3 – Une notation éliminatoire
Contrairement aux ECN, à l’issue desquels les étudiants passaient sans discrimination à l’internat, ces nouvelles épreuves peuvent barrer la route des candidats qui seront alors amenés à redoubler leur 6e année.
En effet, des notes minimales sont demandées.
Pour les EDN, un minimum de 70 % de bonnes réponses est exigé, soit une note minimale globale de 14/20. En deçà, les étudiants doivent passer une session de rattrapage en janvier. S’ils n’ont toujours pas atteint le nombre suffisant de bonnes réponses, ils ne peuvent se présenter aux ECOS.
Toutes les notes obtenues pour chacune des « stations », soit les dix notes, sont prises en compte. Chaque note doit être égale ou supérieure à 10/20 pour être validée. Autrement dit, il faut un minimum de 10/20 à chacune des dix « stations » pour pouvoir passer en troisième cycle, l’internat. Une seule station inférieure à 10/20 implique un redoublement.
4 – Un choix de spécialisation qui se complexifie
On l’a vu plus haut, après les ECN, c’était la place dans le classement qui déterminait le choix de la spécialisation. Ce n’est plus tout à fait le cas désormais.
Trois notes comptent désormais :
- Le parcours de l’étudiant : son évaluation lors des années d’externat, compte pour 10 % d’une note globale,
- Les épreuves de l’EDN participent à 60 % pour la note finale,
- Et les ECOS à 30 %.
De plus, la procédure est totalement différente. Au lieu d’un classement unique, il existe 13 groupements de spécialités, au sein desquels le classement des étudiants diffère. En effet, il faut faire des vœux de spécialité. Les notes de chaque candidat sont alors pondérées dans chaque groupement par ses résultats aux épreuves de connaissance de rang A et surtout de rang B, pondérées en fonction des spécialités demandées. Un algorithme d’appariement est censé proposer la spécialité et l’université les plus en phase avec les souhaits de l’étudiant.

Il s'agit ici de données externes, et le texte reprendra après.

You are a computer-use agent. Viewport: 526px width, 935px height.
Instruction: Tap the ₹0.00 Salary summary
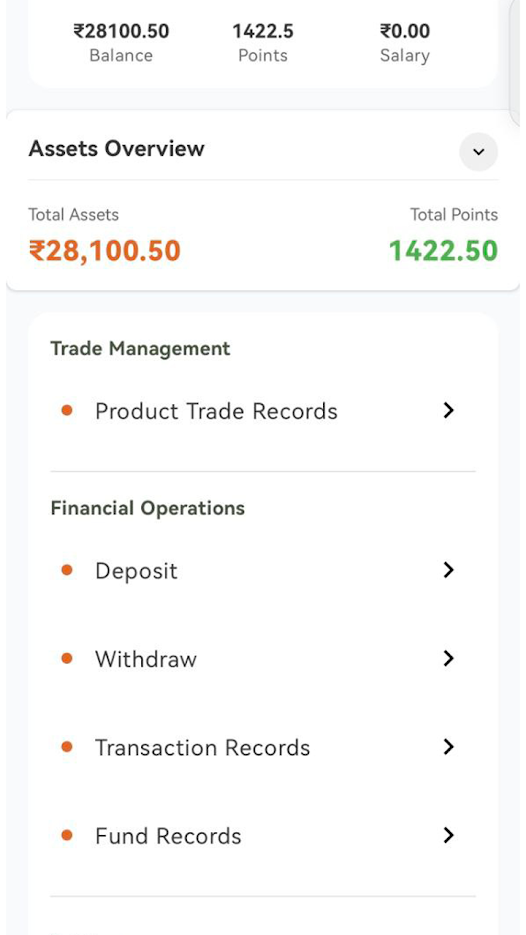(405, 42)
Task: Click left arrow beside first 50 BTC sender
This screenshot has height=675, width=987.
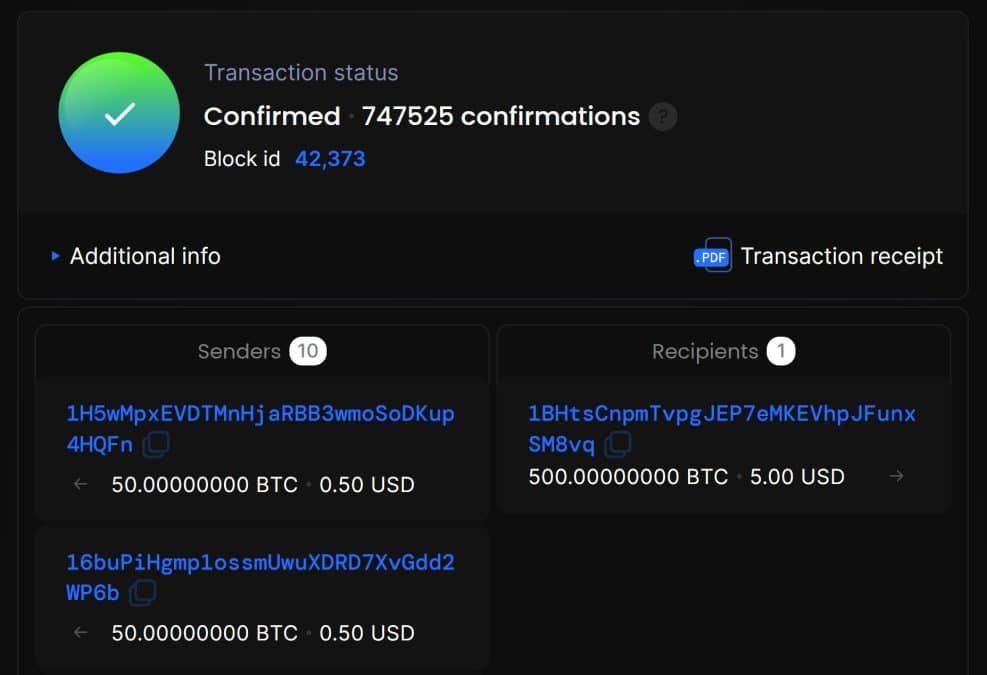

Une première mise en œuvre qui effraie les étudiants
Les changements importants apportés à l’examen ont eu un effet massif : la première année de la mise en œuvre des nouvelles modalités d’examen, un nombre impressionnant d’étudiants a choisi de redoubler sa cinquième année, soit celle avant le passage de l’examen. La peur de l’inconnu et surtout de ne pas pouvoir accéder à la spécialité souhaitée a motivé 1500 d’entre eux à suivre de nouveau les enseignements de 5e année, espérant acquérir les bases suffisantes pour réussir les EDN puis les ECOS.
On ne peut pas affirmer que ce qu’a vécu le contingent des 7900 candidats qui se sont présentés en 6e année est de nature à complètement les rassurer. 276 d’entre eux ont été recalés à l’issue des EDM, et 68 aux ECOS. Il reste à mesurer la réussite de l’algorithme distribuant les postes d’internes. Les retours prochains des futurs internes seront un indicateur important de la réussite de cette réforme qui, peut-être, connaîtra quelques aménagements.